Technical Manual Chapter Two
Ch 2: Test Development
In this chapter, we describe the process used to develop the items included in VALLSS. In doing so, we provide evidence in support of the generalization inferences outlined Table 3. Although processing, code- and language-based constructs differ substantially, the item development process was nearly identical regardless of subtest. We therefore describe development for all items within this chapter. All score reporting will be covered in a forthcoming version of this report.
Table 3.
Overview of Inferences, Assumptions, and Supporting Analyses
Inference |
Assumption |
Analysis |
1) VALLSS adequately measures students’ language and code-based literacy |
1.a) Theory supports the items included in VALLSS
|
Literature review and expert feedback |
1.b) Items align with the established elements of early literacy and language
|
Expert feedback |
|
2) The response processes are appropriate for each item |
2.a) Response processes are developmentally appropriate for students at each grade level, allowing students to demonstrate the skills and understandings being measured |
Expert feedback |
|
|
Expert feedback |
|
2.b) Students respond to the items as intended |
Reports on implementation from early piloting
|
Inference 1: VALLSS adequately measures students’ language and code-based literacy.
Assumption 1.a: Theory supports the items included in VALLSS.
The evidence base on reading in combination with the SVR (Gough & Tunmer, 1986) theoretical framework contributed to early decisions about what VALLSS would measure. Reports from the NRP (2000), the National Literacy Panel on Language Minority Children and Youth (August & Shanahan, 2017), and the National Early Literacy Panel (2008) identified a number of foundational skills that are associated with literacy development (i.e., phonological awareness, the alphabetic principle, vocabulary, and fluency). The skills represented in these reports have remained relevant indicators in research on the science of reading, and summaries for each subtest are available via Front Matter files on the VLP website (click the Screener+ option from the menu). VALLSS’s measurement of language comprehension, code-based literacy, and processing is therefore theoretically and empirically supported.

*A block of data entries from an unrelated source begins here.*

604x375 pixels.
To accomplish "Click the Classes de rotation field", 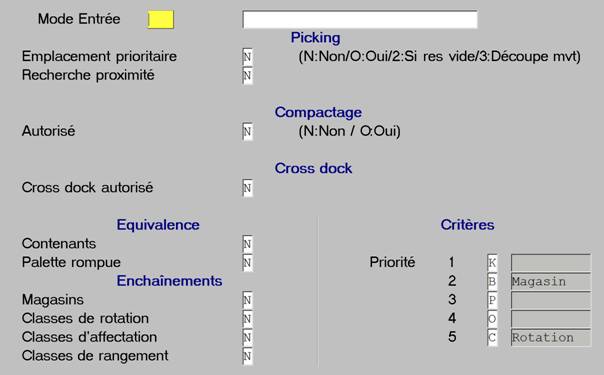I will 248,319.
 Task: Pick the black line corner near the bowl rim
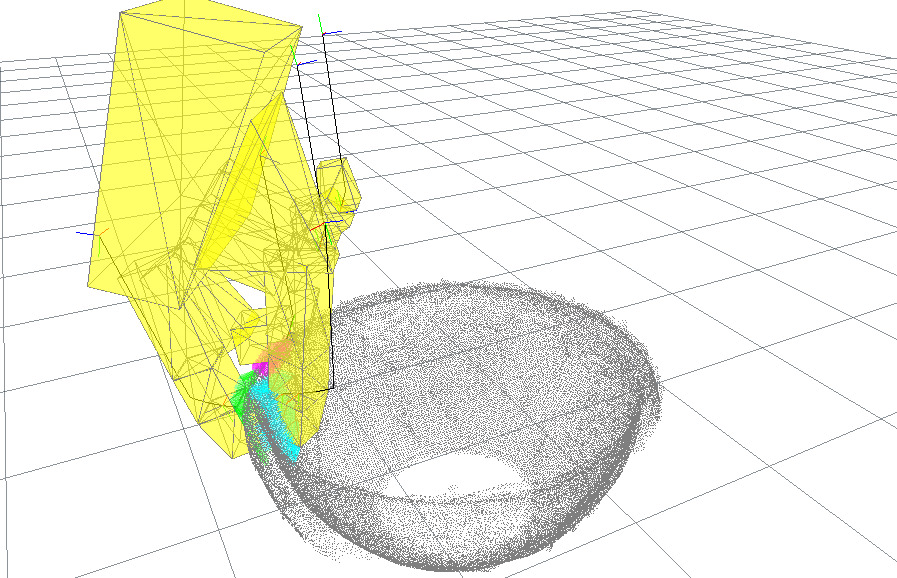(330, 388)
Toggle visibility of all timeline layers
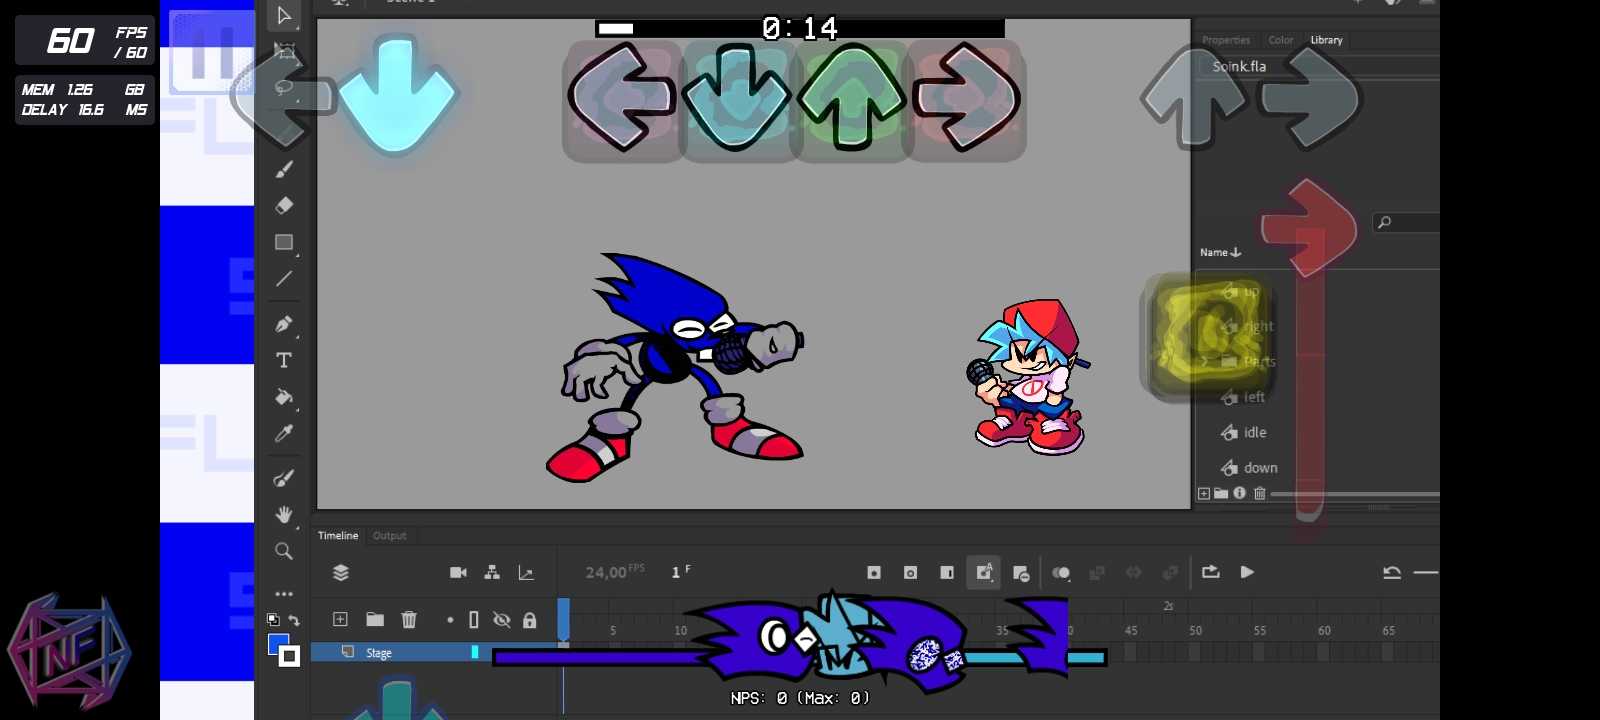Image resolution: width=1600 pixels, height=720 pixels. pyautogui.click(x=502, y=620)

Assumption 1.b: Items align with the established elements of early literacy and language.
VLP gathered information from subject matter experts (SMEs), reviewed evidence-based information on reading instruction, consulted scopes and sequences of foundational reading skills listed in reading instructional program manuals, and perused Virginia-specific “Standards of Learning” (SOLs) describing what is to be taught in each grade. Assessments and subtests that are widely used for tapping each of the target constructs were identified. The VLP team gathered information on how to accurately assess language comprehension and foundational literacy skills from journals, reports, and existing measures of language acquisition and reading development. There were more readily available standardized, published screeners, assessments, and scopes and sequences for code-based literacy than for language comprehension, so the team also read journal articles about language development. Faculty/researchers and educators were involved in review of all of these resources to ensure the content for each of the VALLSS subtests would align with established elements of early literacy and language. The following describes the scope of content for each construct in more detail.
Code-Based Literacy
Unlike the rest of the subtests, the scope of content for alphabet and letter sound knowledge was comprehensive. All letter sounds are included items because comprehensive knowledge of letter sounds is necessary for long-term literacy development. All letter names are also included items. Educators are accustomed to teaching the names of letters and the team determined keeping all letters might facilitate uptake. For the rest of the subtests, researchers, educators, and SMEs were asked to create items through awareness of the standards and sequence. Items were developed in consideration of the skill and subtest, manipulating item characteristics to target assessment term within grades. The item characteristics of relevance therefore varied.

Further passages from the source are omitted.